With the help of four of his Ph.D. students, Hu is working to improve the widespread understanding of AI by taking a deeper look at machine learning models, algorithms and various data perspectives and developing a way to translate them for the masses. In doing so, his team aims to gain vital insight into the reasoning behind the machine’s decision-making process and conclusions. In turn, this could help solve the mystery as to why machines “think” as they do — giving both researchers and professionals a better understanding of the inner workings of the machine-brain in applications such as anomaly detection and network analytics.

While stepping into the world of finance to enhance machine learning may sound out of place at first, Hu explained that the significance of this partnership is twofold.

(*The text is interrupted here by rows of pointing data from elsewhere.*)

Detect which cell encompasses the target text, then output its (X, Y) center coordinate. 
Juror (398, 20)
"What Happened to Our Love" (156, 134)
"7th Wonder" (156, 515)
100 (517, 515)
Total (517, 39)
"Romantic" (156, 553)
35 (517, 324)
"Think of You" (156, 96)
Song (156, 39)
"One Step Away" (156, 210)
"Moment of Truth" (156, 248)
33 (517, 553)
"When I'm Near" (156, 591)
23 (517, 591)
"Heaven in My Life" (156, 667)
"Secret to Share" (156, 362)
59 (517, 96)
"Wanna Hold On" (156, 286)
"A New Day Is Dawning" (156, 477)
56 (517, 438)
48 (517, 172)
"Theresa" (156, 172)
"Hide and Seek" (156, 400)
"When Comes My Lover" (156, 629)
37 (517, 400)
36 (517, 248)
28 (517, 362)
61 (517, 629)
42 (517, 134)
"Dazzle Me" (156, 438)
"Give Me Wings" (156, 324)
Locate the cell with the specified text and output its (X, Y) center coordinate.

First, with all the rich data patterns found in financial systems, it is imperative for industry experts to have a means to quickly and accurately detect things such as fraud or financial anomalies — something that machine learning can easily provide. However, it is equally as important for them to understand why a transaction is labeled as fraudulent or what made the stock predictions change. Hu’s research will bridge the knowledge gap between AI engineers and finance industry experts, leveling the field and allowing everyone to interpret and understand the reasoning behind the system.

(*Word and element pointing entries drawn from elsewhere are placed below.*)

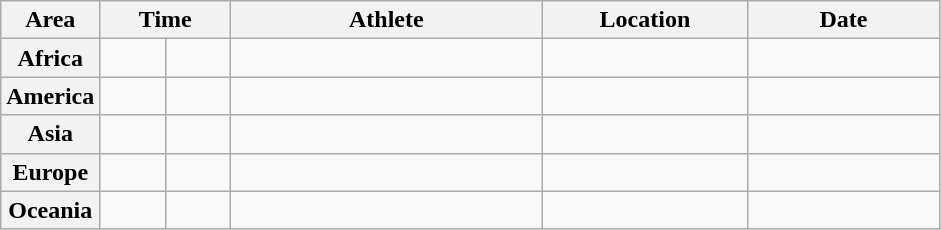
Asia (50, 134)
Athlete (386, 20)
Time (166, 20)
Europe (50, 172)
Area (50, 20)
Location (645, 20)
Date (844, 20)
Africa (50, 58)
Oceania (50, 210)
America (50, 96)
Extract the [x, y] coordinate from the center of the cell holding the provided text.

Second, through the development of interpretable machine learning algorithms and systems with J.P. Morgan, Hu and his team will be able to apply their research to real-world problems and observe the direct effects of it. In addition to giving them a means to see their research in action and track the results for future improvements, this implementation will also help users have a better and more secure financial experience.

“I am excited and honored to receive this research award and be among so many distinguished faculty members from renown universities,” said Hu. “We have been conducting this research for a few years and are so excited to have the opportunity to work with J.P. Morgan to see how machine learning research could directly contribute to their financial systems.”